Contents
1 Introduction
This document describes how to lock the Lightweight Directory Access Protocol (LDAP) authentication method.
In maintenance situations, the administrator can lock the LDAP authentication to prevent users from accessing the managed element over the Ericsson Command-Line Interface (ECLI) or NETCONF when it is not fully operational. When the LDAP authentication method is locked, only emergency access to the Management Information Base (MIB) is possible.
The procedure in this document must only be used during troubleshooting.
1.1 Prerequisites
This section describes the prerequisites, which must be fulfilled before using the procedure.
1.1.1 Conditions
The following conditions must apply:
- The user has the System Security Administrator role.
- The LDAP administrative state is UNLOCKED.

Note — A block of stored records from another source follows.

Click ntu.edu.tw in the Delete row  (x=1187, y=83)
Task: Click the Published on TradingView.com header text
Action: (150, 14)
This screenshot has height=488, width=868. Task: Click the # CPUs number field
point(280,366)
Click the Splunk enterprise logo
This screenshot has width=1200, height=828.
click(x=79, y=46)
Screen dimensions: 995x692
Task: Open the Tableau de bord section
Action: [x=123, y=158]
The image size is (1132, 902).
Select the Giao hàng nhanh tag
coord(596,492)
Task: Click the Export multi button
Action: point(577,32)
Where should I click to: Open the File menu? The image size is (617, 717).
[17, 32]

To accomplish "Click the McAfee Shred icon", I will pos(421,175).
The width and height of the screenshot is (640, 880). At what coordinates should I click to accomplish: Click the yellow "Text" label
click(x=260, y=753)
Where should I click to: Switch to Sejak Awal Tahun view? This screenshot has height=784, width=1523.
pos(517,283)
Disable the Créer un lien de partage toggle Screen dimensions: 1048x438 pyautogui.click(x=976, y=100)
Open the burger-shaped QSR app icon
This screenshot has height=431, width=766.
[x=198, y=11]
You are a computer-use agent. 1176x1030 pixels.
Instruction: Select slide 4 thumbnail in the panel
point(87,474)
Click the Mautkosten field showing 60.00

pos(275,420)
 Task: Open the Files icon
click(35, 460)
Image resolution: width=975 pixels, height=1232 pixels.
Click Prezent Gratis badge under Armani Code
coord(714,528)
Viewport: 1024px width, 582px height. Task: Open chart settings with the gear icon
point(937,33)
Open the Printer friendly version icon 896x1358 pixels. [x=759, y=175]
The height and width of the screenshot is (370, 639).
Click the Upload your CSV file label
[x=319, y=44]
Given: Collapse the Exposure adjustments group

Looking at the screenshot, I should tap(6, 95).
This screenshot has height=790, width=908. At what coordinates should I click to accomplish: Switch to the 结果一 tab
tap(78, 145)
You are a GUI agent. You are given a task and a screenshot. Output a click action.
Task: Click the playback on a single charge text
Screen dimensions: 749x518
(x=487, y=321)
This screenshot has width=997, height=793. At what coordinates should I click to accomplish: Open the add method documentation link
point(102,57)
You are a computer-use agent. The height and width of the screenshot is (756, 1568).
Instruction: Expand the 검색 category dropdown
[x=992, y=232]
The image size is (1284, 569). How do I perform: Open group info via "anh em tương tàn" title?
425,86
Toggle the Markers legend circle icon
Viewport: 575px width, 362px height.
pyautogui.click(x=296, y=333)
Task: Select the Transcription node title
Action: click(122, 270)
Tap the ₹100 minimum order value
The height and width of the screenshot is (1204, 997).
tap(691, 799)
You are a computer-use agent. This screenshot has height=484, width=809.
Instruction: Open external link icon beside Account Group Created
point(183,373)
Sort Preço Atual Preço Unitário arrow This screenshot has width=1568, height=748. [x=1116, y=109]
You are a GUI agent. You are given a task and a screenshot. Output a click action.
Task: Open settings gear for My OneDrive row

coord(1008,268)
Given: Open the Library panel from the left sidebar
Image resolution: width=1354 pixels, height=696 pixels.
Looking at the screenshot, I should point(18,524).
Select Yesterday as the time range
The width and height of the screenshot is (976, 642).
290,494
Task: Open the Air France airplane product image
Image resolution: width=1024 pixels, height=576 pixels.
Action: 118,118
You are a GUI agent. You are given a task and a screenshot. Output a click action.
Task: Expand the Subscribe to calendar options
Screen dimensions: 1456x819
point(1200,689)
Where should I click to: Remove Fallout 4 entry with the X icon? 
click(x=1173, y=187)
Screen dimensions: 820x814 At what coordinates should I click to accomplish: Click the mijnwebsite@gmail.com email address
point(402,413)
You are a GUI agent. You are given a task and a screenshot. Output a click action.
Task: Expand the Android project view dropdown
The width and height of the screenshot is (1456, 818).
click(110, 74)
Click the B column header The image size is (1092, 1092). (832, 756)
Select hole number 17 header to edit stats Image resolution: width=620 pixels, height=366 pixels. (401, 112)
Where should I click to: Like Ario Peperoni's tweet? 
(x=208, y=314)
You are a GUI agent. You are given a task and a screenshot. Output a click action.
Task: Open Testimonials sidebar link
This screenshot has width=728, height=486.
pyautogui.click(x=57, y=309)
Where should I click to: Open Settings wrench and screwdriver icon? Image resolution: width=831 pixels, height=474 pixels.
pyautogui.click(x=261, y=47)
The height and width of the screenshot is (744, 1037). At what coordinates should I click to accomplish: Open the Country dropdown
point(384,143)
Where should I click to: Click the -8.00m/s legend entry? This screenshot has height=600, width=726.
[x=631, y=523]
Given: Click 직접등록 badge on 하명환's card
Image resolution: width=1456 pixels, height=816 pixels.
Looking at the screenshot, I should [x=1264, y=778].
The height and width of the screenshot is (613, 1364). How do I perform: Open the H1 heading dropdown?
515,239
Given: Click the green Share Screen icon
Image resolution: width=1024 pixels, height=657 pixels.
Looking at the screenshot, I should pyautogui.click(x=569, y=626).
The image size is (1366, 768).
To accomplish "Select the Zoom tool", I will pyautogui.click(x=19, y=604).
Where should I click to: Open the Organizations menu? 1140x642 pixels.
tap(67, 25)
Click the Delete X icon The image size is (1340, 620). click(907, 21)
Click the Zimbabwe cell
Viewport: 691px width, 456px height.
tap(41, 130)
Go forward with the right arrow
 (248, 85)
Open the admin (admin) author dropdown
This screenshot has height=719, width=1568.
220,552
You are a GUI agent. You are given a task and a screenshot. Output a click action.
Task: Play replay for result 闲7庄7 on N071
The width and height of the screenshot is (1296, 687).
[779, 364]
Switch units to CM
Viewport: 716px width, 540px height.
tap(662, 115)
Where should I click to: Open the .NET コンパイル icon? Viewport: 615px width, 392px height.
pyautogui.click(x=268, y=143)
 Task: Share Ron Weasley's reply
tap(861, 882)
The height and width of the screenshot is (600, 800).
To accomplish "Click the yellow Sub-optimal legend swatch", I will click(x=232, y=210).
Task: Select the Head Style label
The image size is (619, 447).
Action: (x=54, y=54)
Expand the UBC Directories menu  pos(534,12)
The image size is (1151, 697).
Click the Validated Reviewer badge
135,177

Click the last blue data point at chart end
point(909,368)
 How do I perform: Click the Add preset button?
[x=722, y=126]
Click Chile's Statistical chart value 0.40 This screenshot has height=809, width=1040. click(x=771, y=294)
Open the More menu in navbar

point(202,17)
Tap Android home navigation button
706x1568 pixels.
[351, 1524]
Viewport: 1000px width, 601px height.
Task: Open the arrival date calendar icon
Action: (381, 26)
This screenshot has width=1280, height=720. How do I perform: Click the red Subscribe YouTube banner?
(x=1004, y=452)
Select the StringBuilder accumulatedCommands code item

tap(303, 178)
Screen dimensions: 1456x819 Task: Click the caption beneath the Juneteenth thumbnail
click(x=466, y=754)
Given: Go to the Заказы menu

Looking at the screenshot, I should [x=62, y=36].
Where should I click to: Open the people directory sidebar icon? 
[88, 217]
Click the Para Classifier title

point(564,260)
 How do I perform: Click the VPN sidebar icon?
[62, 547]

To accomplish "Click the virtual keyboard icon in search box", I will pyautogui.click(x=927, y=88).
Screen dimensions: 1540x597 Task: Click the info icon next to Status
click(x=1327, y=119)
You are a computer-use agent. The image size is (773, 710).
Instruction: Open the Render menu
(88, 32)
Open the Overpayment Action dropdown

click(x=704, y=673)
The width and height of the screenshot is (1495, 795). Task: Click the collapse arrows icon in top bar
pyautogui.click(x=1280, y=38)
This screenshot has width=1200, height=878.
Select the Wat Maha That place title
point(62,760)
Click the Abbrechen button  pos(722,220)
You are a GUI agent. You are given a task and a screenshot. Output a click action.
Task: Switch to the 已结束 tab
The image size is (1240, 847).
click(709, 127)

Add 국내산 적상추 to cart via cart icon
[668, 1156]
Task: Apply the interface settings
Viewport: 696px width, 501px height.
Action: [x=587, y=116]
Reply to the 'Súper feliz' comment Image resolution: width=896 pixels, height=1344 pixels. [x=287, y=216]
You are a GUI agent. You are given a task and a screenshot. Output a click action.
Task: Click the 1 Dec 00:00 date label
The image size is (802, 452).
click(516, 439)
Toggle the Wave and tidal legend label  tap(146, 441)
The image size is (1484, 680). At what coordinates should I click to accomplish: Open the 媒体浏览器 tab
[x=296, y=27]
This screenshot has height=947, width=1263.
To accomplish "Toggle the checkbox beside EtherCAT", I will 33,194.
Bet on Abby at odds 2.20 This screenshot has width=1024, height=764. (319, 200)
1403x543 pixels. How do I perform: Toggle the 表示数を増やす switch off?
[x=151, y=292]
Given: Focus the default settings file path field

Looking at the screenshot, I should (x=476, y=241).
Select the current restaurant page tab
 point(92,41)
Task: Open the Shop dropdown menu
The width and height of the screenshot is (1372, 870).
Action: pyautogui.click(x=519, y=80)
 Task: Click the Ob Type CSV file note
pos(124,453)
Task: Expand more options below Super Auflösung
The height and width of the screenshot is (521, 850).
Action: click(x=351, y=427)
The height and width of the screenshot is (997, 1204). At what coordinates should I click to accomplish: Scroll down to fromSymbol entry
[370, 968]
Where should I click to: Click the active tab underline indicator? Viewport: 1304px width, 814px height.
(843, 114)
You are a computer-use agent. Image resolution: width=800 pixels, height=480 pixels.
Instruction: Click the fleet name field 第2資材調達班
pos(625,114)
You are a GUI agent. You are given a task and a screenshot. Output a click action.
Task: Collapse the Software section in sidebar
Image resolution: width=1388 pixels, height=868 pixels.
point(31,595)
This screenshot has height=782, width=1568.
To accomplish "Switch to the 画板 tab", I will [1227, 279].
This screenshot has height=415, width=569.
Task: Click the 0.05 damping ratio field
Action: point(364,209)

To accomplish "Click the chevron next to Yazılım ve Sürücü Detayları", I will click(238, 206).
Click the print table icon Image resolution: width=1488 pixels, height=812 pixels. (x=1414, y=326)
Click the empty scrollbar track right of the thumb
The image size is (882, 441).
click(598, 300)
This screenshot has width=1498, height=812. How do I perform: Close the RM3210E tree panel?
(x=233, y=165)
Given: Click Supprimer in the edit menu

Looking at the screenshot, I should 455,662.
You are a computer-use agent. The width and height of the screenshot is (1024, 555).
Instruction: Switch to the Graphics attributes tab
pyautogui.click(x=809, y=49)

- An ECLI session in Exec mode is in progress.
2 Procedure
To lock the LDAP authentication method:
- Navigate to the LdapAuthenticationMethod managed object, for example:
>dn ManagedElement=NODE06ST,SystemFunctions=1,SecM=1,UserManagement=1,LdapAuthenticationMethod=1
- Enter Config mode:
(LdapAuthenticationMethod=1)>configure
- Lock the LDAP authentication method:
(config-LdapAuthenticationMethod=1)>administrativeState=LOCKED
- Commit the setting:
(config-LdapAuthenticationMethod=1)>commit
- Verify the result:
(LdapAuthenticationMethod=1)>show
LdapAuthenticationMethod=1 administrativeState=LOCKED Ldap=1
- Note:
- As long as the LDAP authentication method is locked, only
local Linux® users belonging to the com-emergency group can start ECLI or NETCONF sessions. Ongoing ECLI and NETCONF
sessions are not affected by the change.
An ongoing session can be disconnected because of inactivity. At the next logon, the user is possibly not able to access the session again. It is therefore important to stay active in the ongoing session.